For verbal communication, David uses a Liberator communication device, which he controls with his eye movements. It has a Bluetooth adaptor, so it lets him use any PC or Mac by sending commands through the Liberator.
“It was just the best feeling when I learnt to use it – it took me a couple of weeks. Communicating with people was very difficult before.”
He also has an ACTIV controller in the headrest of his chair in his bedroom, which means he can control his TV, Blu-Ray and music players.
“Technology is very important because it enables me to communicate and be more independent, which gives me freedom.”
Shaun, 20: “It means I can do more”
Shaun uses a Liberator communication aid with a head switch. The device scrolls through different rows and columns on a screen, and then he hits the buttons if he wants to create a message. He can also control things in his bedroom with it such as, open and close the door, curtains and windows, as well as his TV.
“I find it easy, but it took a couple of months to learn. It was life-changing – it means I can do more things. Before, I found communication with people was hard if they did not know me. It has changed my life for the better.”
Dominique, 22: “I wouldn’t be able to talk to my family on Facebook”
Dominique uses a joystick to move a mouse pointer and then clicks the switch with her head rather than the mouse button.
“It’s easy to learn, but it can take a long time to get used to – it took me about three weeks before I was nine out of ten!
It was weird because it was new, but it is very important. It lets me use a computer, and communicate in shops, on transport, in restaurants and pubs. I talk to my family on Facebook every day, and without my technology I wouldn’t be able to use Facebook.”
Cameron, 19: “I can produce my best work”
Cameron drives his wheelchair with a joystick. When using a computer he uses a different joystick, a touch screen and a large keyboard.
“It takes a bit of getting used to, but I am a very, very determined individual who will not stop until the task is completed to my own expectations! It took a fair few weeks, but I continued to push myself. It was a strange sensation – it’s kind of like when you play your first game of wheelchair basketball, because you have to use your strength to propel an object, only it’s a touch screen or keyboard rather than a ball.
Assistive technology helps me complete my college work – without it, my work wouldn’t be as effective. Because I’m at a college where the technology does exist, I find I can produce my work to the best standard I can do.”
Alice, 20: “Every time she uses it, she has a big smile”

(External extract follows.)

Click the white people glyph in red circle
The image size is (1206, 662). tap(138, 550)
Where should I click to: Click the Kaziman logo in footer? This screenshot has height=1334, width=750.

Alice has complex learning, visual and communication difficulties, and uses a communication device with a PODD Grid to communicate. It’s an onscreen grid of symbols, and Alice uses a head switch to scan through them and point to the one she wants. She has a speaker in her headrest, and the device reads each symbol out loud. Her assistive technologist, Zak Sly, says:
“Alice has used a PODD book in the past, but before someone had to turn the pages for her – it took a lot longer to get to the words or sentences she needed. She learnt to use the new device in a few weeks and is now building up her skills, using it more and more in her day-to-day activities. When she first got the device, she smiled lots and every time she uses it, she has a big smile.”